Vasily Maximov/AFP
Vasily Maximov/AFP

Japão conquista mais duas de ouro e mantém domínio no Mundial

Judocas japoneses já somam sete medalhas no Casaquistão

Estadão Conteúdo

26 de agosto de 2015 | 11h33

Se nas categorias mais pesadas há uma grande variedade de países brigando pelas medalhas de ouro, nas mais leves o Japão segue soberano. E isso mais uma vez foi comprovado nesta quarta-feira, quando foi disputada a categoria leve, tanto no masculino quanto no feminino, no Mundial de Judô de Astana, no Casaquistão. Os japoneses somaram duas medalhas de ouro e uma de prata.

Até aqui, já conquistaram sete medalhas (três de ouro, duas de prata, duas de bronze), contra cinco (quatro de ouro) obtidas no Mundial passado, em 2014, nessas mesmas categorias. No Rio, há dois anos, foram seis medalhas, sendo três de ouro.

Entre os homens, a final desta quarta-feira foi japonesa. Shonei Ono venceu Riki Nakaya para ganhar o ouro, deixando a prata com o colega. Os dois se alternam no lugar mais alto do pódio desde o Mundial de 2011 e, agora, cada um tem duas medalhas de ouro. Na Olimpíada, porém, cada país pode inscrever apenas um judoca por categoria.

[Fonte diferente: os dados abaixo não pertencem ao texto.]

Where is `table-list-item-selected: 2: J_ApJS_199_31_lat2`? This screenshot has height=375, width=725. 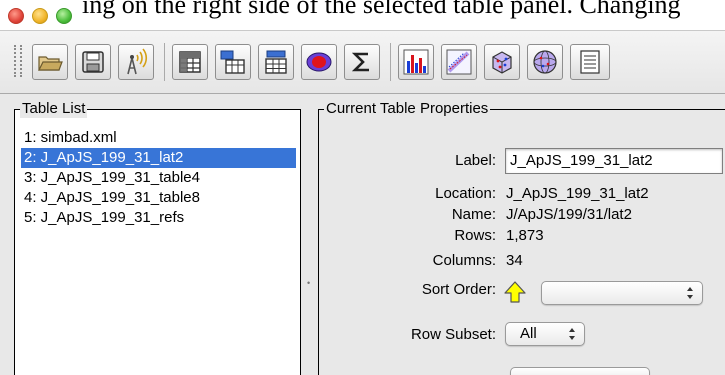
table-list-item-selected: 2: J_ApJS_199_31_lat2 is located at coordinates (158, 158).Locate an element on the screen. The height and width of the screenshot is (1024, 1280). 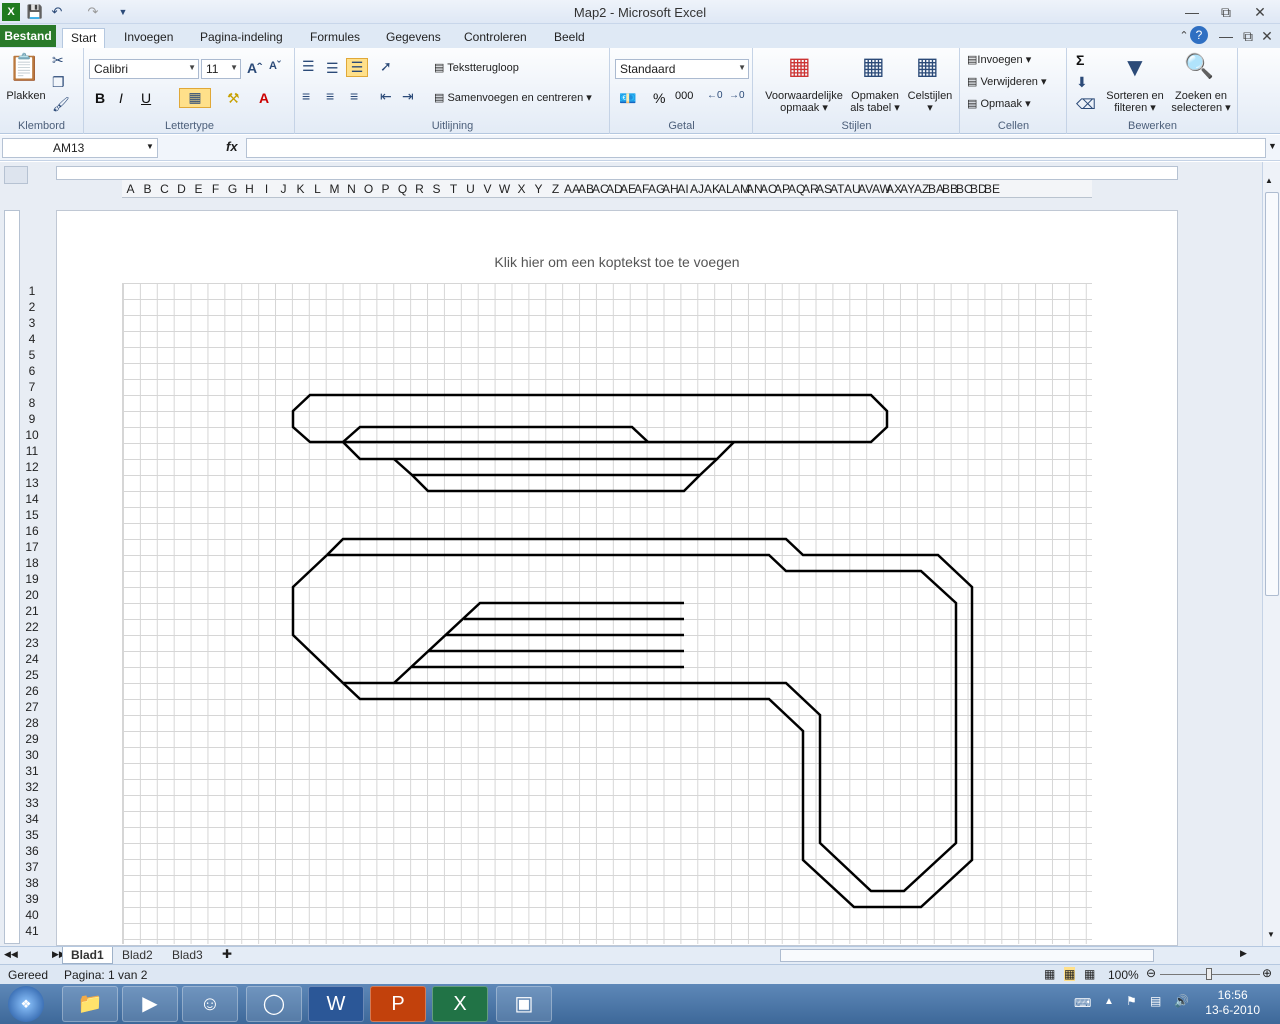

Isso faz com que os resultados do Mundial não possam ser transportados para o Rio-2016. Na categoria até 60kg (ligeiro), na segunda-feira, dois atletas do Casaquistão fizeram final. Da mesma forma, dois da Coreia do Sul chegaram às quartas de final. Nos leves (até 73kg), nesta quarta), foram dois mongols na repescagem. Algoz do brasileiro Marcelo Contini, o norte-coreano Kuk Hyon Hong terminou em quinto numa chave que, dos oito primeiros colocados, seis eram asiáticos.

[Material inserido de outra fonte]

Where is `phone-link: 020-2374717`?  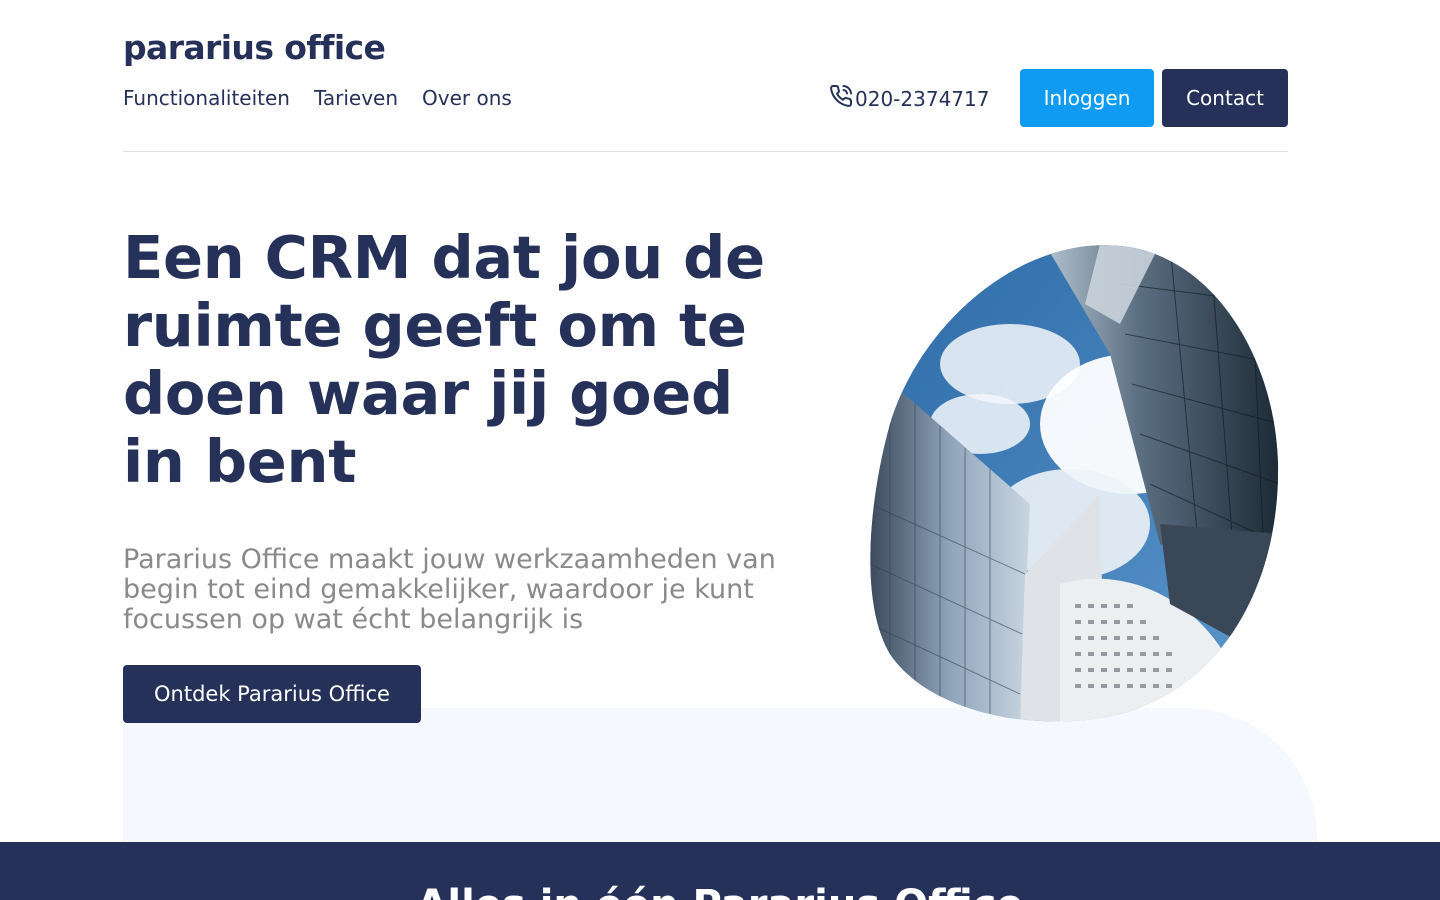
phone-link: 020-2374717 is located at coordinates (909, 98). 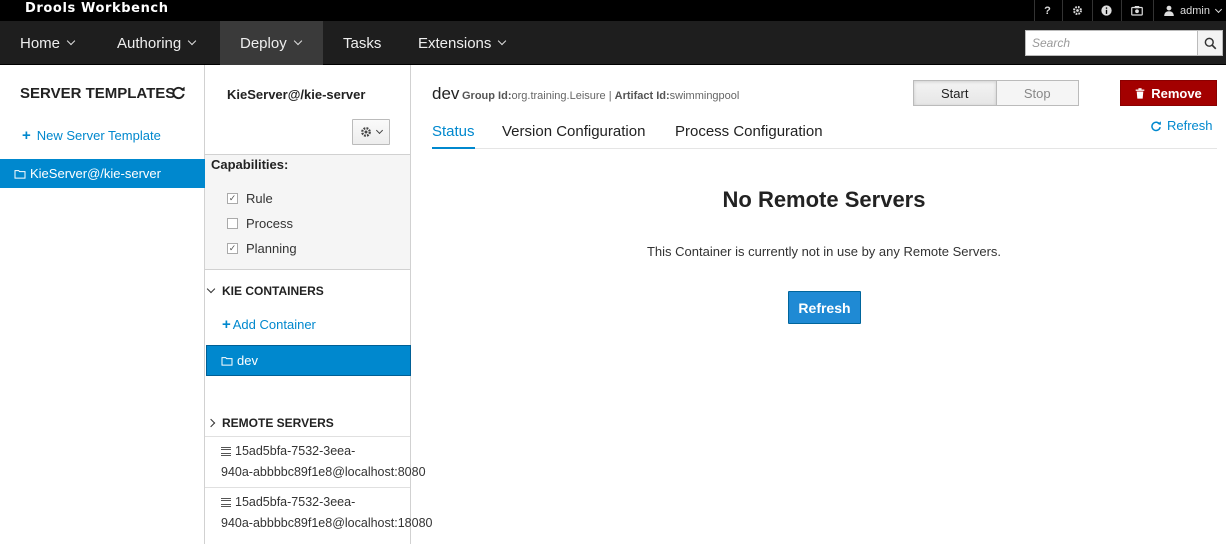 I want to click on nav-tasks: Tasks, so click(x=361, y=43).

Entre as mulheres, a japonesa Kaori Matsumoto faturou o bicampeonato mundial da categoria até 57kg, repetindo a conquista de 2010, em Tóquio, e dos Jogos Olímpicos de Londres. A final, como naquelas duas ocasiões, foi contra a romena Corina Carpioriu.

Algoz de Rafaela Silva logo na estreia, a canadense Catherine Beauchemin-Pinard, que também venceu a brasileira na semifinal do Pan de Toronto, terminou sem medalha. Ela perdeu da romena na semi e da mongol Sumiya Dorjsuren na disputa pelo bronze. Outra tradicional rival de Rafaela, a norte-americana Marti Malloy, campeã do último Campeonato Pan-Americano sobre a brasileira, também ficou em quinto. Perdeu o bronze para Automne Pavia, da França.

Apesar da eliminação precoce da carioca, campeã mundial em 2013, o desenrolar do Mundial acabou não sendo ruim. Chegaram à disputa por medalhas as mesmas atletas de sempre. Quanto menos surpresas melhor para a brasileira, que é candidata ao pódio no Rio-2016.